The University took many safety precautions to allow the campus to reopen this semester. For example, students are required to upload proof of vaccination, test weekly and stay masked indoors. However, concerns remain amid the rise of the COVID-19 Delta variant.
In her email, Khan reflected on COVID-19 safety concerns regarding certain classroom arrangements.
“Although we have been provided every assurance that air circulation is good and that our chances of contracting [COVID-19] not that high, just the habit of precaution instilled by the past year and half made me nervous that we were in the basement of Gilman in a classroom with no windows in close quarters to one another,” she wrote. “It will take some time to get comfortable with such circumstances.”
With the scope of the COVID-19 pandemic constantly shifting, the University’s safety guidelines have also been persistently updated. Psychological & Brain Sciences Instructor Chris Kraft described his confusion about following the continually changing safety guidelines while remaining respectful of students.

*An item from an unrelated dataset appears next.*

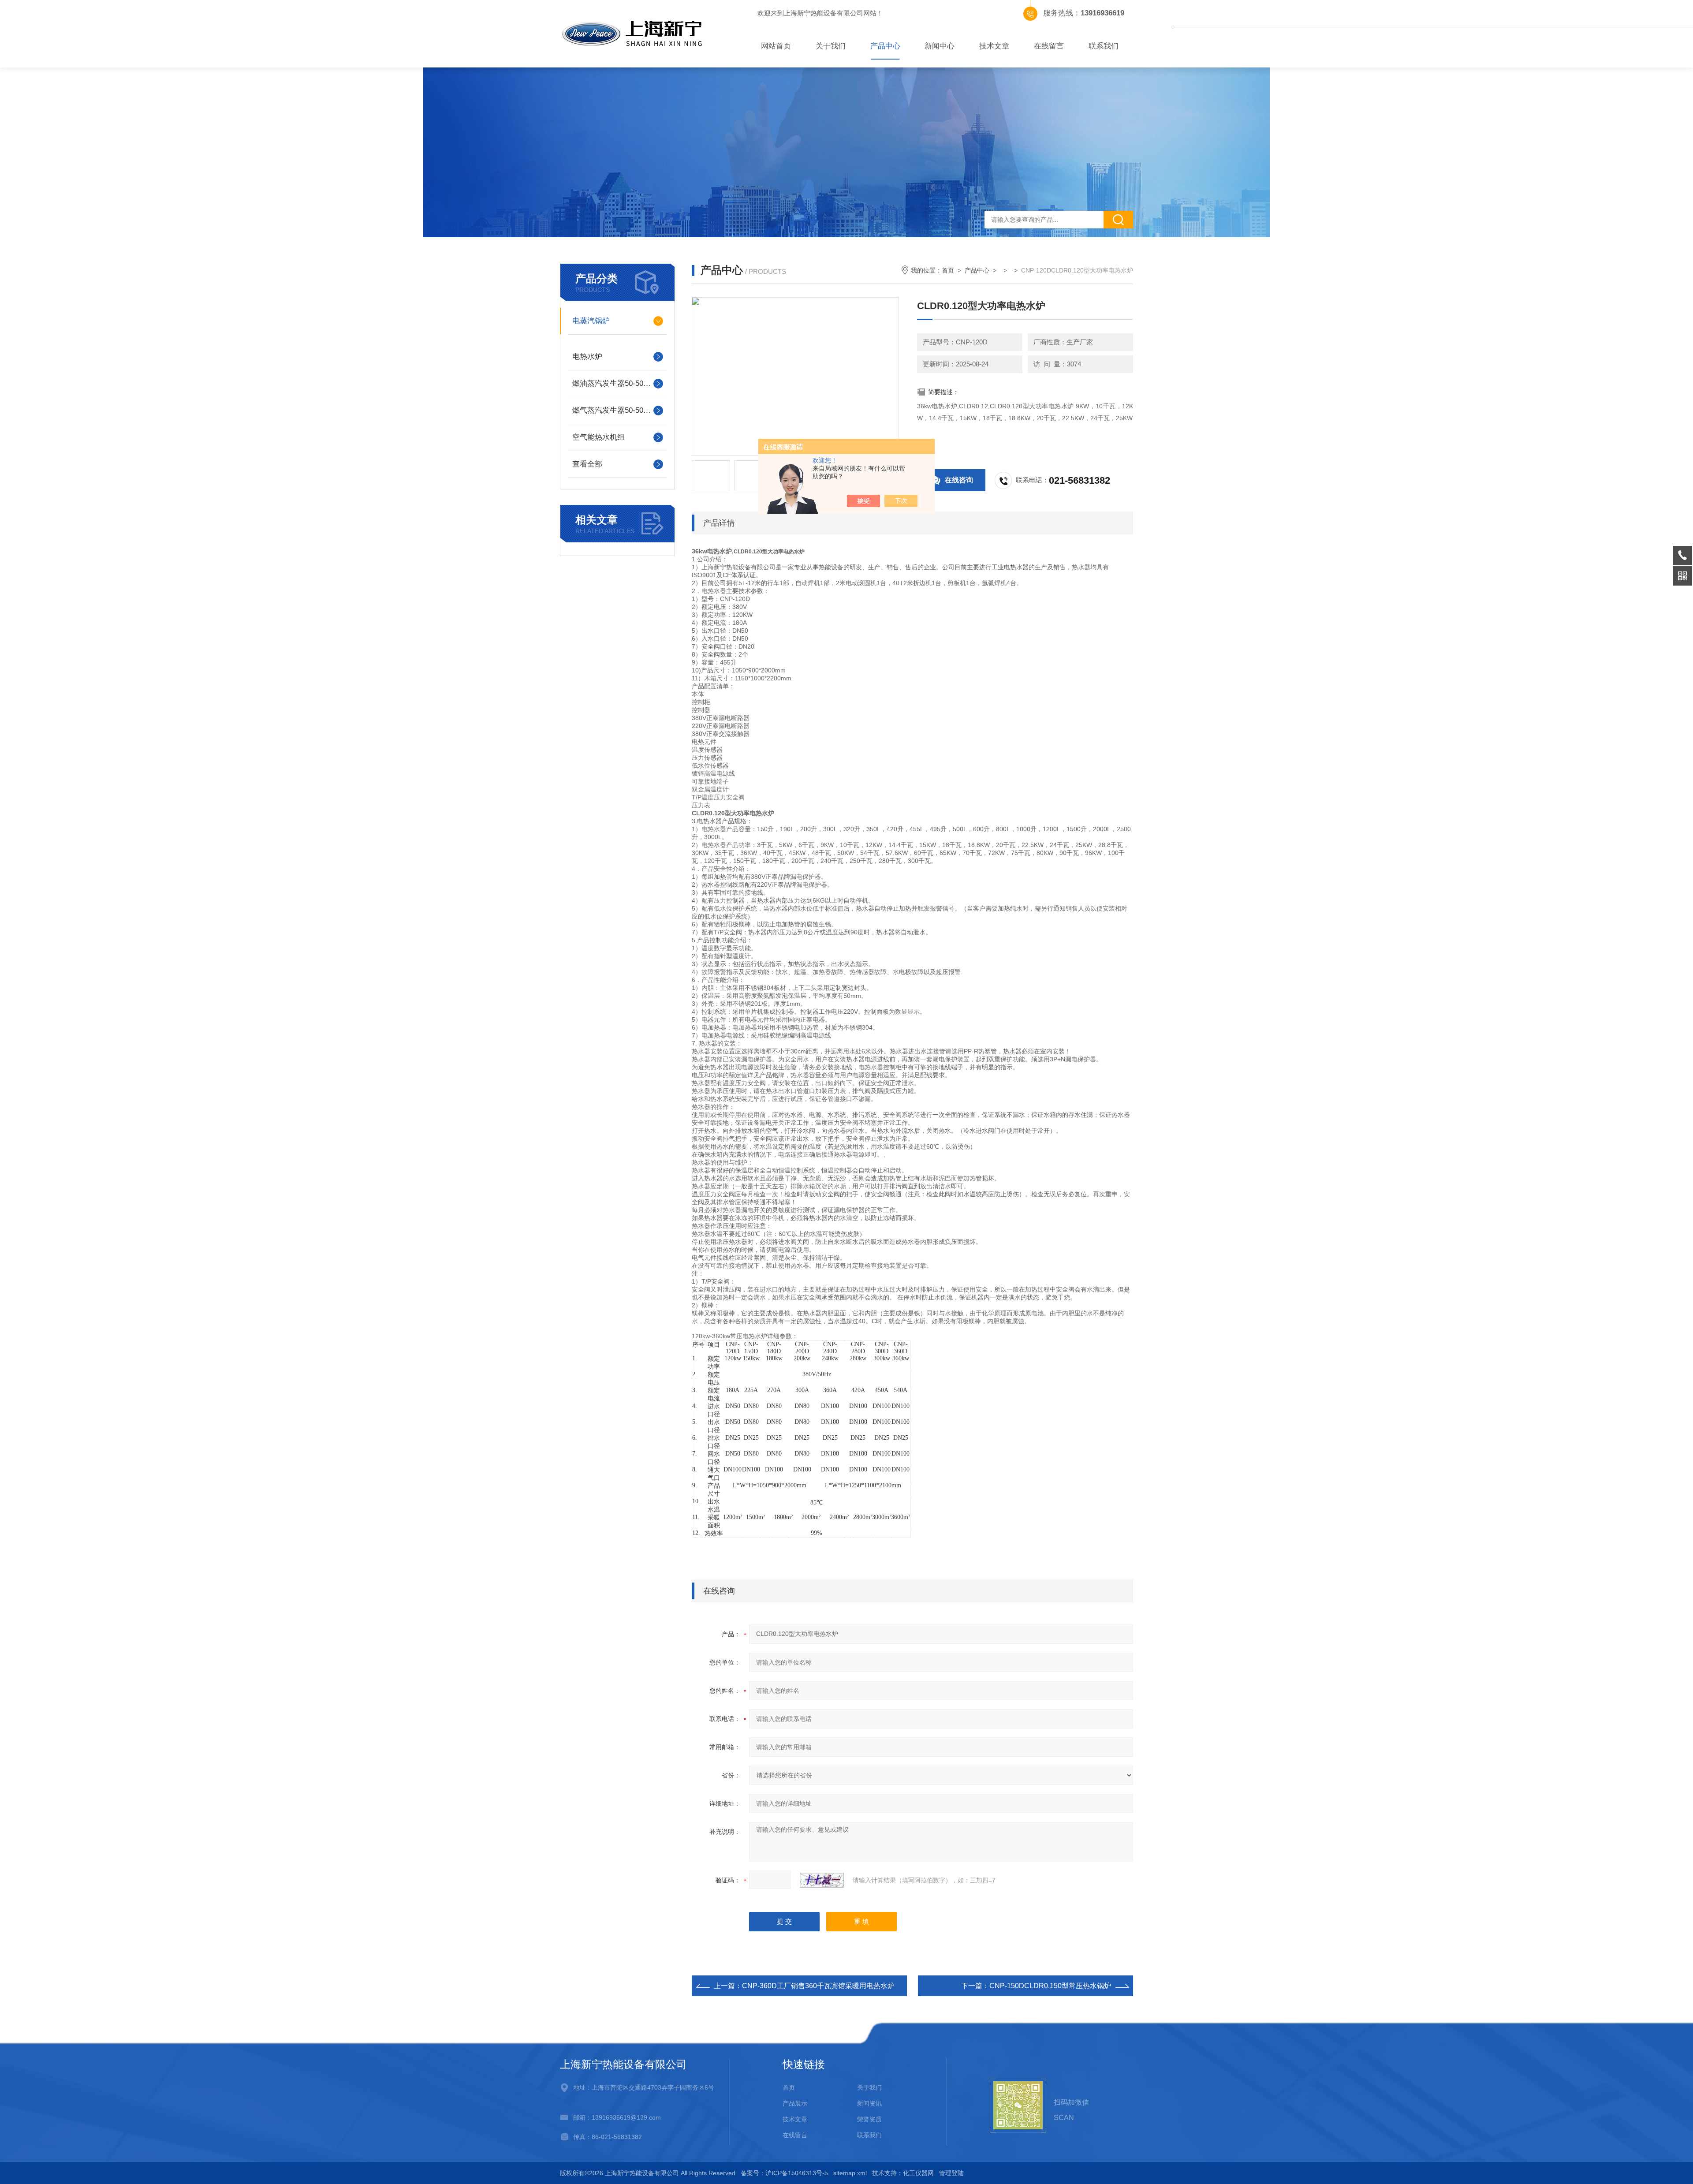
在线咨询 (959, 480)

“During a class, I felt a little self-conscious taking my mask off to drink water, but I think the guidelines say as long as you've got some distancing you can take your mask off to drink,” he said. “I want to be respectful and not make anyone uncomfortable.”
In an email to The News-Letter, Professor of History John Marshall marveled at the resilience of the vibrant student community despite such struggles. He was surprised at the quality of the work his students produced even though their classroom environment had been confined to their screens.
He added that he was immensely grateful to finally depart from the online classroom and be able to physically engage with the students.
“It has been a joy to have students ruffle through pages in class when they think I’ve missed something important — as I had — and to carry 12 feet long images of London into class with me to talk about how we experience and depict urban spaces,” he wrote.